Pianist-composer Ran Blake is as close to a household word as you can get, at least wherever contemporary music is listened to and discussed. As a pianist, his work is reminiscent of people like Paul Bley, for his spare and inventive voicings, and Lenny Tristano, for his searching, driven rhythmic acuity. In his playing and compositions one can also discern strong traces of Thelonious Monk's angular, asymmetrical phrasing, and Bud Powell's long sinewy lines. And if one listens closely on can also here the rich harmonic thinking of the masterful Duke Ellington.
But sitting at an instrument as haunted by giant ghosts as the piano is, Blake still manages to sound like himself — a style that can perhaps be described as a fortuitous cross between Pierre Boulez and a hip Liberace, as he can play arcane, serialist-sounding motifs, and in the same breath lay down unabashedly lush, gushing chords and melodies.
Among the 19 tracks on this Hat Hut reissue of a 1994 release, Blake solo and in duos with either guitarist David "Knife" Fabris or clarinetist Guillermo Gregorio, covers lots of jazz standards by major composers, like Ellington, Strayhorn, Mingus, Porter, Gillespie and Abbey Lincoln, as well as traditional tunes and original material.

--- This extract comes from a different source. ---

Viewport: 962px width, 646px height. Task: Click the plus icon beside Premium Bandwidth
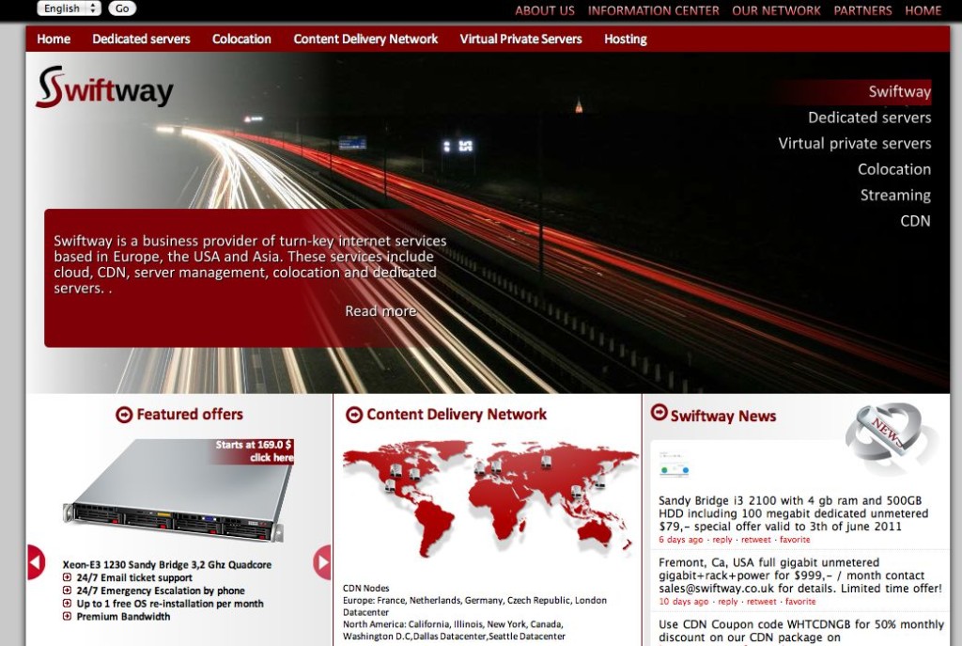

Highlights for this listener include "A Night in Tunisia" deconstructed to sound like something Debussy might have played; "Nightcrawler," a piece that sounds a lot like "Centerpiece" by Harry Edison and Jon Hendricks; and "Judy", a soulful piece by singer Al Green.
Then there is also "Enigma Suite" (parts 1-4) with its modern classical sobriety, tasteful use of space — a piece that breathes, with material used minimalistically in a manner not unlike Anton Weber, Alban Berg, or Edgard Varese ("Part 4" is especially a case in point at 00:45 seconds). Equally interesting are tracks where the guitar kicks in, giving the sequence of pieces in which it appears a kind of jazz-pop flavor at times with slick octave and chord voicings.
The variety of material in this release is tied together by the sound of the piano, which rings out as a kind of declaration of this improviser's approach to the instrument, sounding as fresh in 2017 as it no doubt did in 1994.